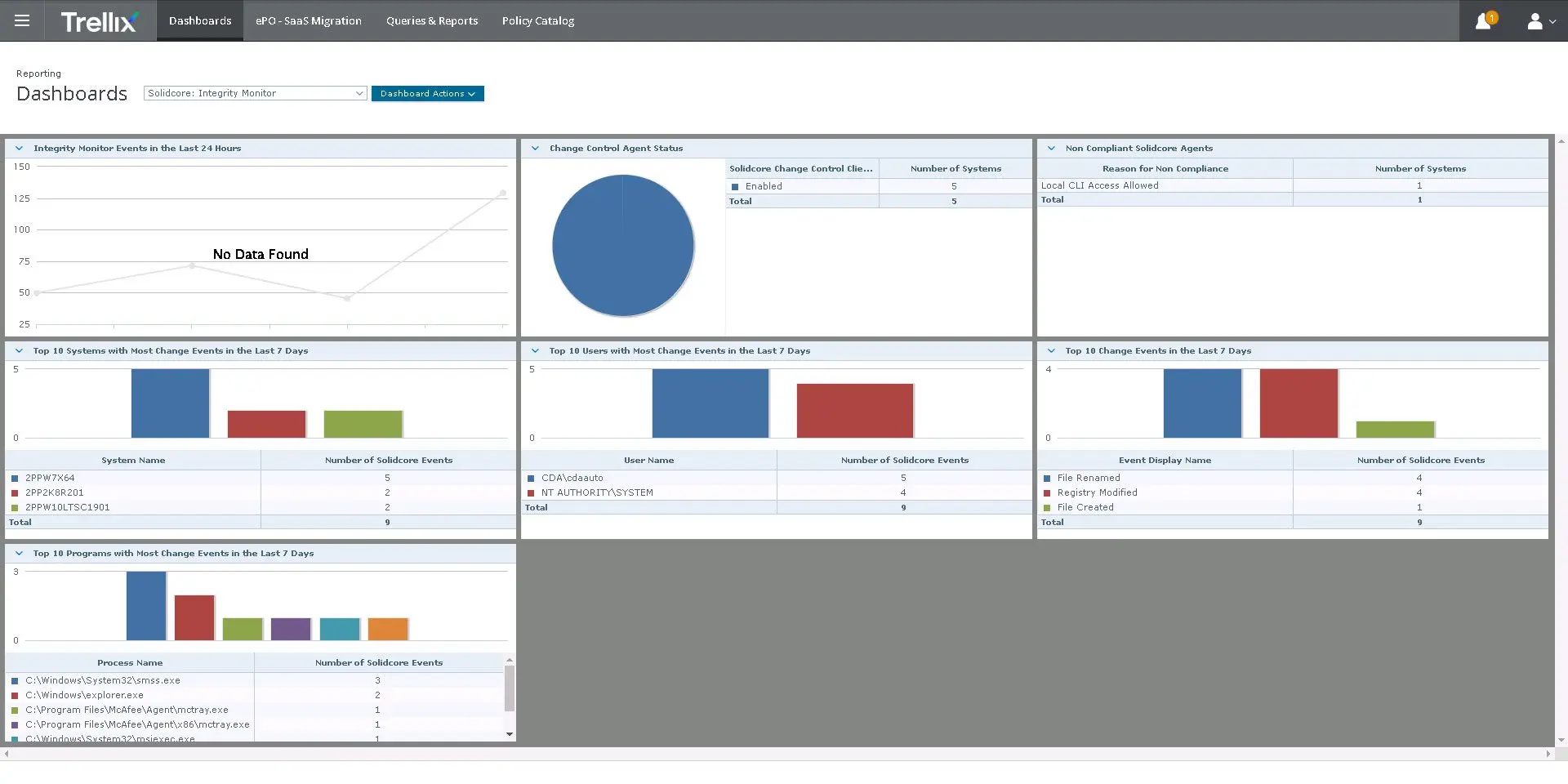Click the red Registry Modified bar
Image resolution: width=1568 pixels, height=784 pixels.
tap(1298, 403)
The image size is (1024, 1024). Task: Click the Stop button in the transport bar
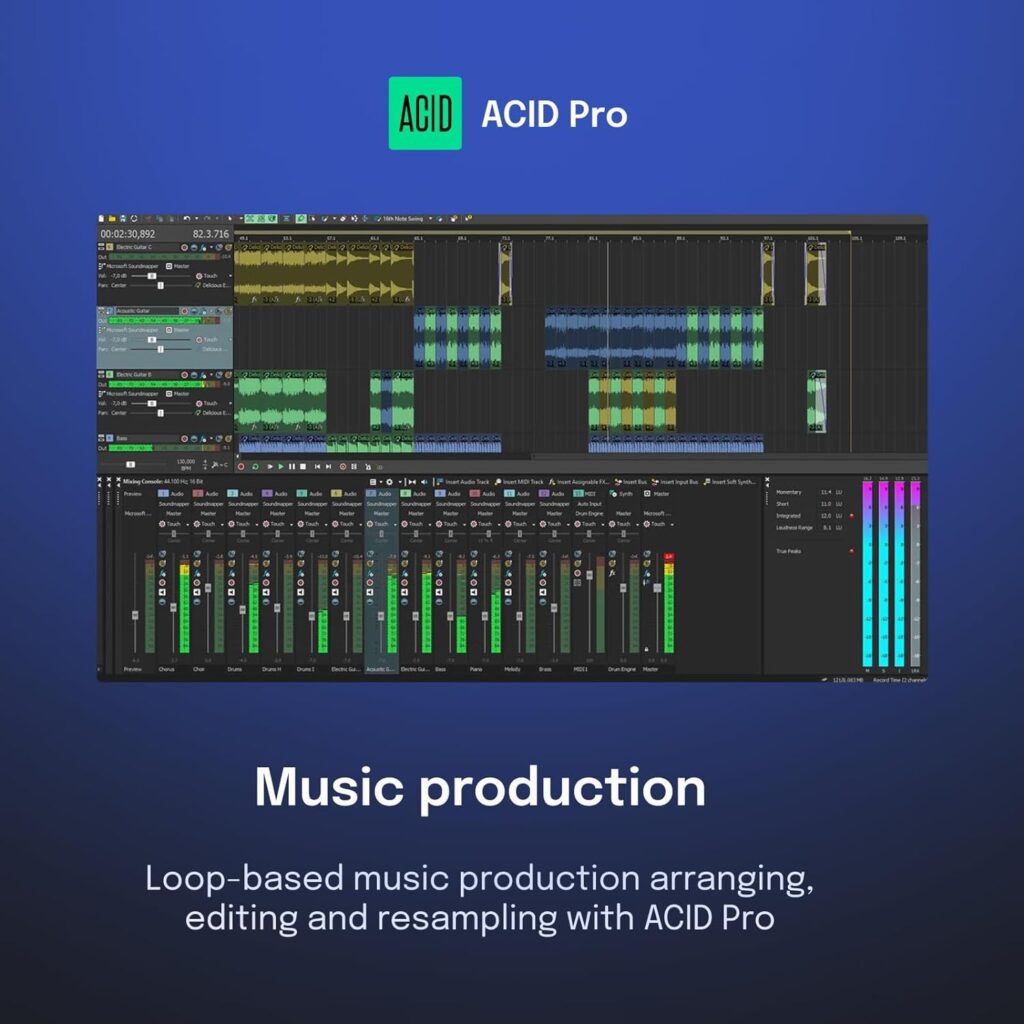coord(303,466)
================
PROBLEM REQUIREMENTS: The line containing "The image size" and each line after it through the end of the listing above are to be written out exactly, without the pictures.

ANSWER SECTION:
The image size is (1024, 1024). Task: Click the Stop button in the transport bar
coord(303,466)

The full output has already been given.